**Given text**
++++++++++++++++++++
Energy Mismanagement and Burnout

  • Considerations from a Functional Nutrition lens:

    • Looking at their diet, are there any nutritional deficiencies (ie: B vitamins, magnesium, omega-3s, iron)?

    • Does the person eat 30+ plant foods per week?

    • Are blood sugar levels stable throughout the day, or are there spikes/crashes contributing to fatigue?

    • Is there chronic inflammation, impaired detoxification, or poor mitochondrial function?

    • How is their sleep—both quantity and quality?

    • Is their exercise routine supporting or depleting them? (Too intense? Not enough recovery? No movement at all?)

    • Is caffeine use masking deeper fatigue?

 

  • Considerations from a Human Design lens:

    • What is the person’s Type and how are they using or misusing their energy?

    • Does the undefined or open Sacral Center know when enough is enough?

    • Are there channels or gates in the chart that suggest pressure (ie: from the Head or Root) or a drive to prove, please, or keep up (ie: undefined Ego, undefined G)?

    • How is their Root Center operating? Does the person need adrenal support?

    • Does the person have aspects in their chart that point to really needing to prioritize alone time, self-care, privacy, emotional decompression? Does conditioning prevent that?

    • From where in the body graph is their energy being leaked?

    • Are they honoring their Strategy and Authority or living from their mind?
++++++++++++++++++++
**Input data**

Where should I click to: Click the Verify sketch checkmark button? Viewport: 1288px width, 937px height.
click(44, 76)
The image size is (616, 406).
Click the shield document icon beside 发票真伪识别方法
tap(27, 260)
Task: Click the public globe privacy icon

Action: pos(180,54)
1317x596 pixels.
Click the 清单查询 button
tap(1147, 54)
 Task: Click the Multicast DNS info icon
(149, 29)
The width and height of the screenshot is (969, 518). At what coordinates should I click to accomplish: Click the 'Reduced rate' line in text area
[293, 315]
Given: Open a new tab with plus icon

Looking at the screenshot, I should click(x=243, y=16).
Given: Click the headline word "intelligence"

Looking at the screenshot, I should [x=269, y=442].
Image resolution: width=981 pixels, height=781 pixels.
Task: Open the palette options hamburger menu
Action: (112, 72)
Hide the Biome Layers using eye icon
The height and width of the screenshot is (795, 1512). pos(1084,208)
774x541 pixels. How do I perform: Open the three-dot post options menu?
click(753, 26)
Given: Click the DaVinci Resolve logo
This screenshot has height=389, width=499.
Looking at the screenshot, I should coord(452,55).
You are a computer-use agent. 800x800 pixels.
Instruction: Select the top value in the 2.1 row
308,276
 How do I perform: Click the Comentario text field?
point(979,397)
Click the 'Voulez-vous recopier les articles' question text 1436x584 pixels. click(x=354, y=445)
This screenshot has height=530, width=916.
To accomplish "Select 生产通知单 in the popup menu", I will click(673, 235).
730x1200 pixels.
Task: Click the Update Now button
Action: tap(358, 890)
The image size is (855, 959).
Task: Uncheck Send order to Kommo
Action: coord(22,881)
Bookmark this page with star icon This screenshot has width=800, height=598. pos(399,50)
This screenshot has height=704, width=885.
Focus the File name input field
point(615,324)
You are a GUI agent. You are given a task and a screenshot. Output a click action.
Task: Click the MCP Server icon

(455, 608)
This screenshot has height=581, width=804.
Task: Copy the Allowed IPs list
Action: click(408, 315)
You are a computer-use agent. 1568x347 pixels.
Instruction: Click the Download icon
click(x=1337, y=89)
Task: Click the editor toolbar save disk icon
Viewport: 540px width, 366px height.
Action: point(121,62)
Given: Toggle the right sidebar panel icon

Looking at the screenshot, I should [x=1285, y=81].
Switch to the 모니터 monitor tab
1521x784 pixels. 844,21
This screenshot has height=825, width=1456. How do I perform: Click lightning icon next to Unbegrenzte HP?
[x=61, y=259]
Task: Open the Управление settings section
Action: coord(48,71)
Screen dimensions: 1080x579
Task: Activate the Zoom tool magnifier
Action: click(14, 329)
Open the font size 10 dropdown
++++++++++++++++++++
**What you will do**
A. In the text on energy mismanagement and burnout, what weekly number of plant foods does the Functional Nutrition lens ask about?
B. Retype the text on energy mismanagement and burnout from "Energy Mismanagement and" up to and including "poor mitochondrial function?".

**Results in order**
A. 30 or more plant foods per week.

B.
Energy Mismanagement and Burnout

  • Considerations from a Functional Nutrition lens:

    • Looking at their diet, are there any nutritional deficiencies (ie: B vitamins, magnesium, omega-3s, iron)?

    • Does the person eat 30+ plant foods per week?

    • Are blood sugar levels stable throughout the day, or are there spikes/crashes contributing to fatigue?

    • Is there chronic inflammation, impaired detoxification, or poor mitochondrial function?